Sull’Iran, Il Foglio denuncia la timidezza del mondo accademico italiano di fronte alla repressione (“Tre miseri comunicati”), mentre la Stampa nel suo “Buongiorno” richiama la memoria delle lotte per i diritti evocando Nasrin Sotoudeh. L’Identità porta in prima il tema dell’elusione delle sanzioni alla Russia con il caso della motonave fermata a Brindisi, evidenziando il divario tra norma e enforcement. Il Manifesto riporta l’assedio a Kobane e l’ultimatum ai curdi del Rojava, evocando il disallineamento occidentale fra la retorica anti‑terrorismo e gli atti concreti. Qui la geografia delle priorità è netta: i grandi generalisti aggregano i fronti; i quotidiani d’opinione spingono su incoerenze e punti ciechi dell’Occidente.
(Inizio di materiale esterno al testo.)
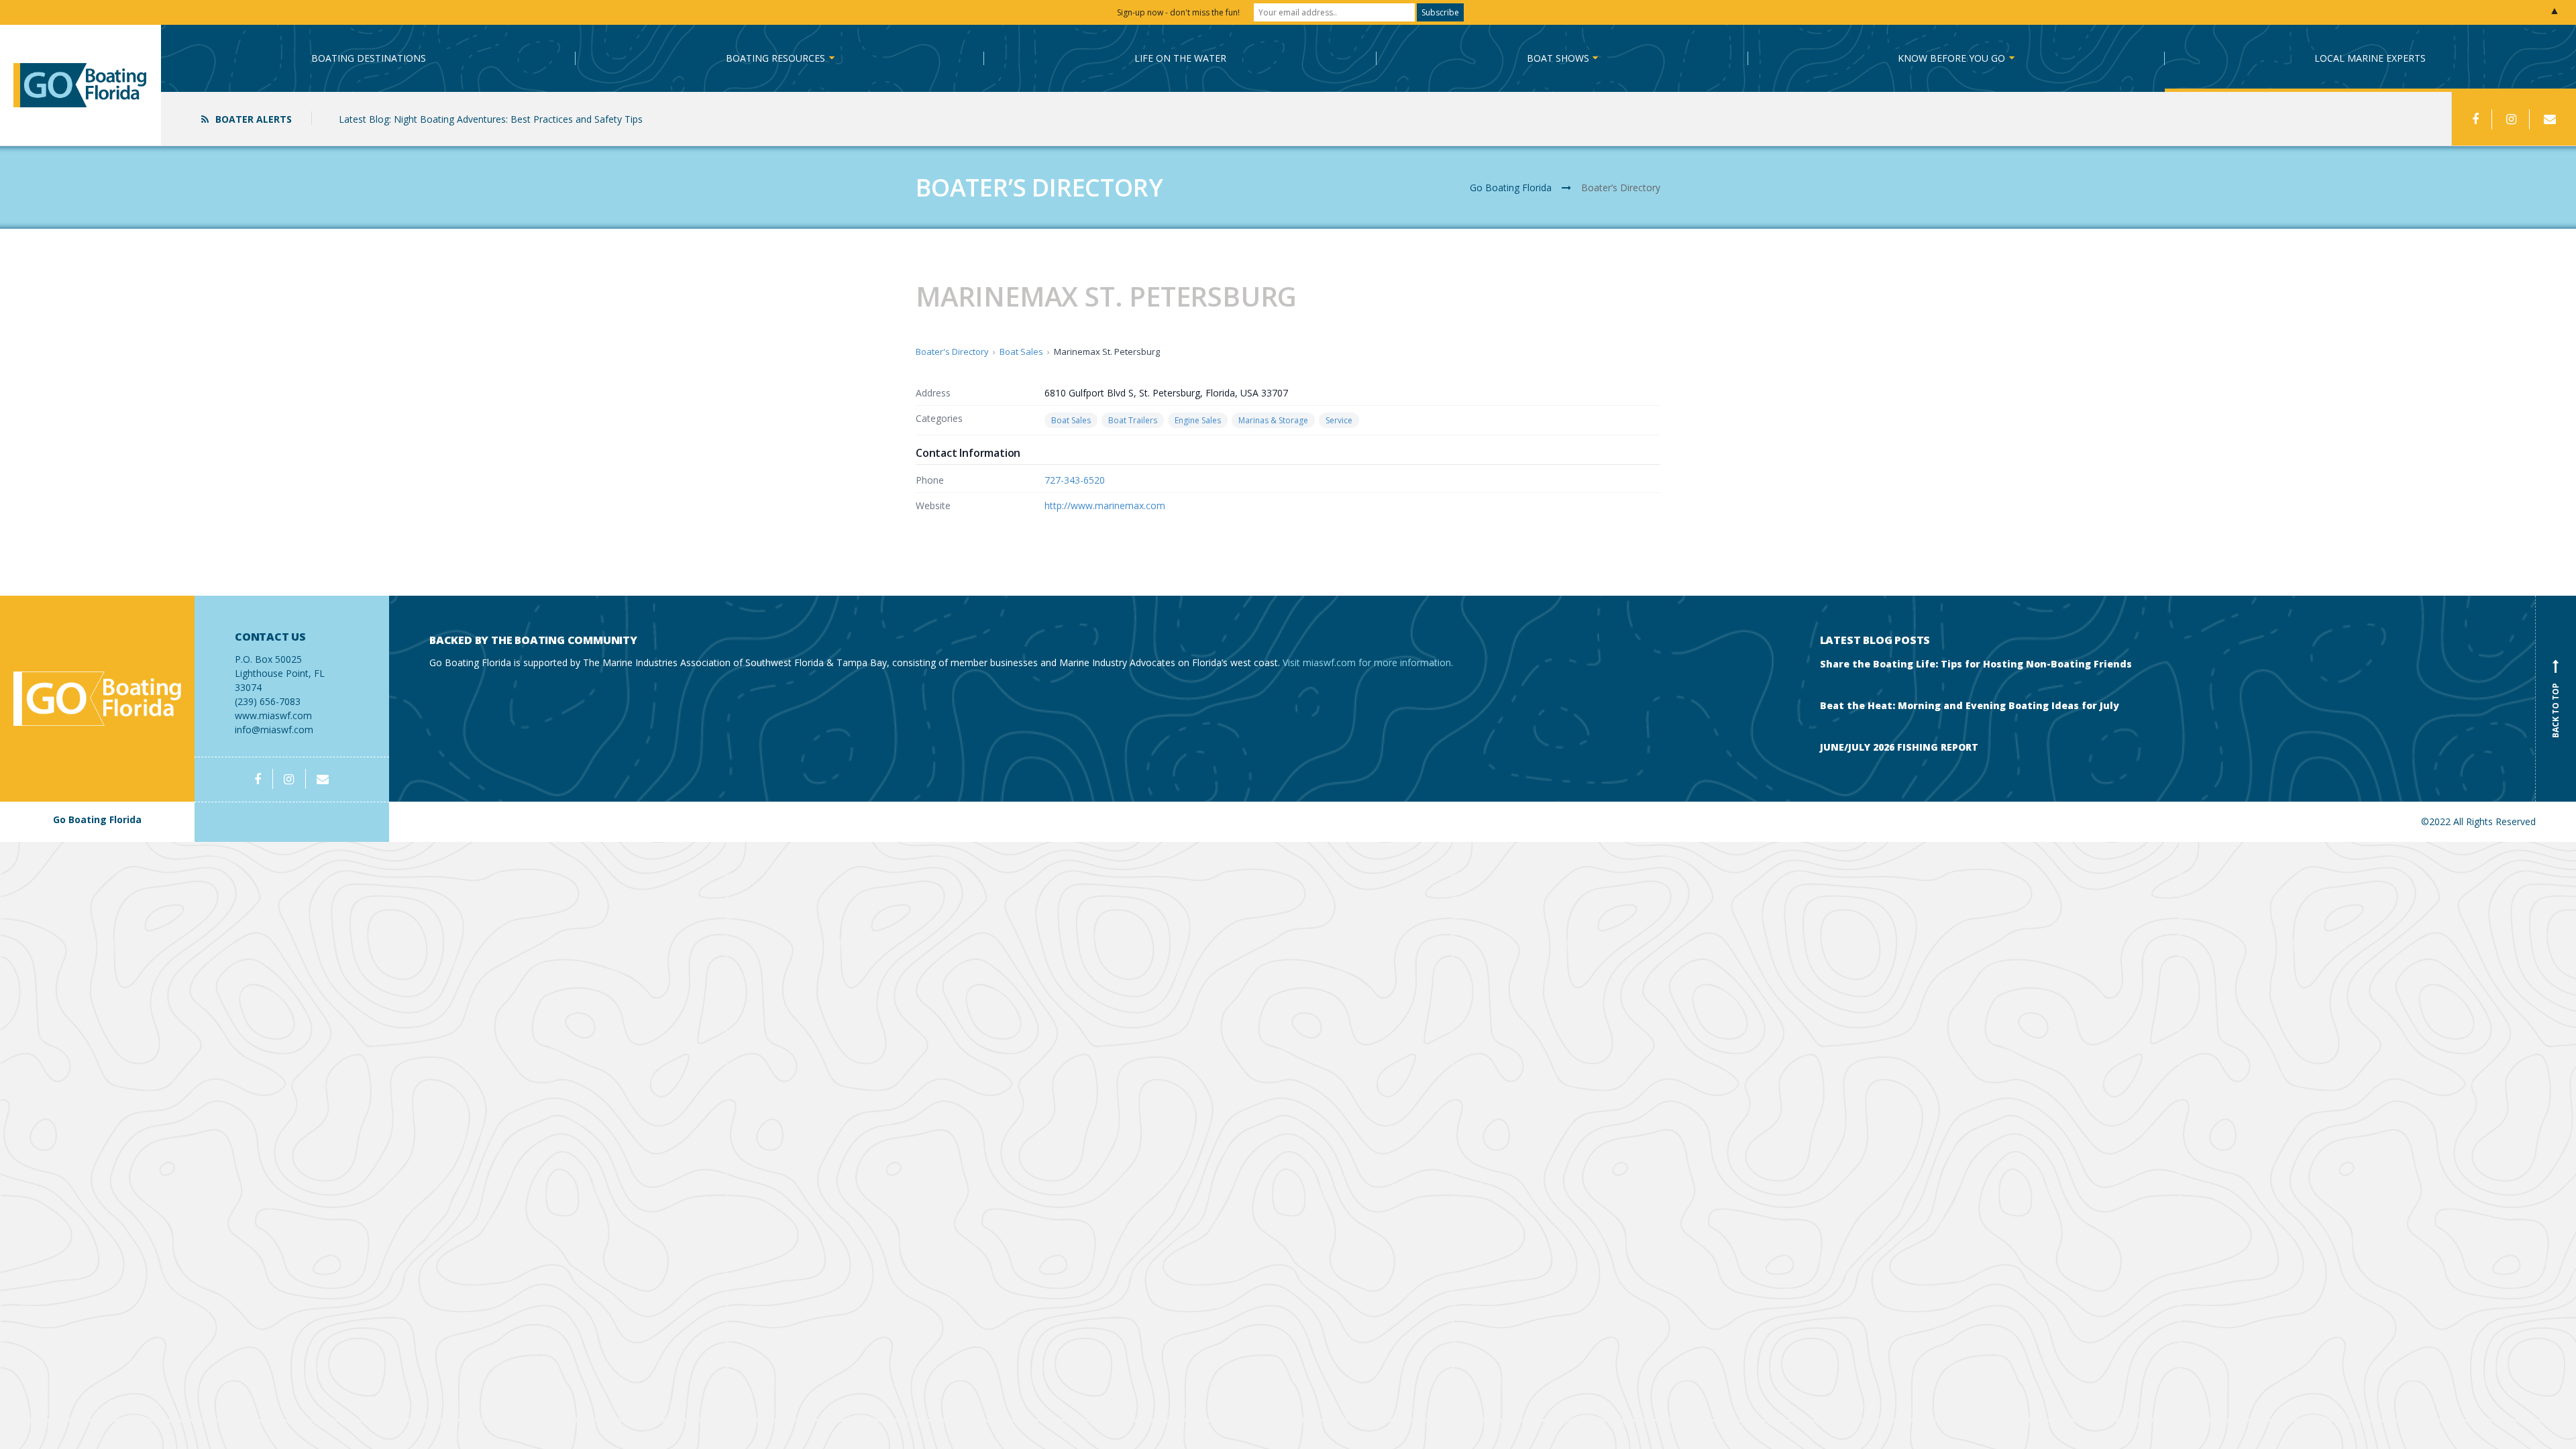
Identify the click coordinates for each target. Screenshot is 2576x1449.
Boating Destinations (368, 58)
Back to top (2555, 700)
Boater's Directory (952, 351)
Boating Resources (775, 58)
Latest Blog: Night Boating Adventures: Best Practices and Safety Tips (491, 119)
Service (1339, 420)
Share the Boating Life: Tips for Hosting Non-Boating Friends (1976, 663)
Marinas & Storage (1273, 420)
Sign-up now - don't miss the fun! (1178, 12)
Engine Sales (1198, 420)
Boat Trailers (1132, 420)
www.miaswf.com (273, 715)
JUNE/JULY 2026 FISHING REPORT (1899, 747)
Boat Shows (1558, 58)
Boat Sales (1021, 351)
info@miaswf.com (274, 729)
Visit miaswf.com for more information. (1368, 662)
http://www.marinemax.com (1104, 505)
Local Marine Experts (2370, 58)
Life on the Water (1180, 58)
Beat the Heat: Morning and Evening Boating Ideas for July (1969, 705)
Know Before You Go (1951, 58)
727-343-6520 (1074, 480)
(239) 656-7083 (280, 669)
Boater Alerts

Giornali senza esteri e cartina di tornasole italiana
Accanto alla piena agenda internazionale, si notano front page che restano domestiche: il Secolo d’Italia concentra l’attenzione sul “pacchetto sicurezza”, il Gazzettino privilegia cronaca e temi locali; Il Mattino apre sulle baby gang ma inserisce un richiamo allo scontro Ue‑Usa. La distribuzione degli accenti suggerisce una polarizzazione: i grandi quotidiani nazionali e quelli d’opinione (Il Foglio, Il Manifesto, Il Riformista, la Repubblica, la Stampa, il Corriere) collocano Davos e l’Atlantico in cima; altri lettori arrivano alla crisi globale solo per rimandi marginali.
Conclusione
Da queste prime pagine emergono due linee guida della stampa italiana sull’estero. La prima è l’urgenza di definire una posizione europea credibile verso Washington: tra assertività (“controdazi”, “autonomia”) e continuità atlantica, con differenze di tono che vanno dall’allarme (Domani, la Stampa) al sarcasmo sovranista (La Verità, Libero). La seconda è la richiesta di coerenza tra principi e scelte: Gaza e Ucraina funzionano da specchi dove si riflettono i limiti dell’Occidente, come insistono Il Manifesto e Il Foglio. Sotto la neve di Davos, l’Atlantico non è più una geografia ma una domanda politica: quale Occidente vogliono raccontare e immaginare i giornali italiani?